Try it: Pictures stay out, but every line of the data is copied exactly.

Dataset records:
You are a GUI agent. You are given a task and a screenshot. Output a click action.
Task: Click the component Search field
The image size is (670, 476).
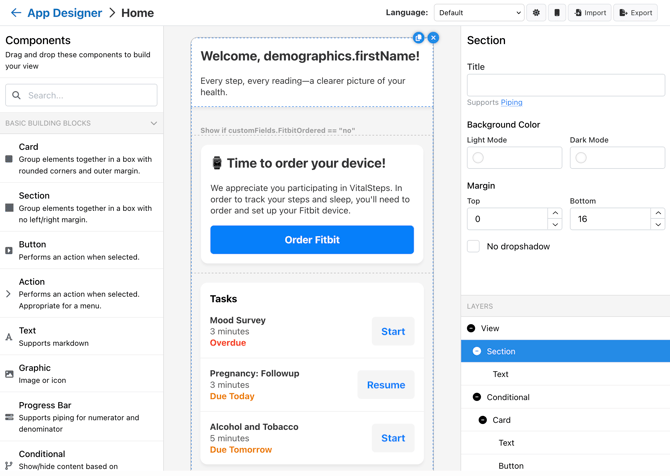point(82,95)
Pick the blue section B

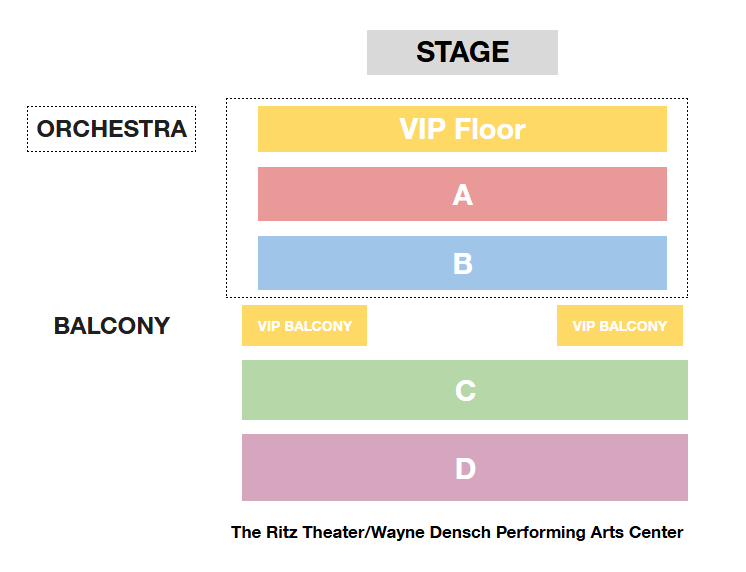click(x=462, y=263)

Task result:
You are a GUI agent. You are given a task and a screenshot. Output a click action.
Task: Click the component Search field
The image size is (670, 476).
point(82,95)
Pick the blue section B

click(x=462, y=263)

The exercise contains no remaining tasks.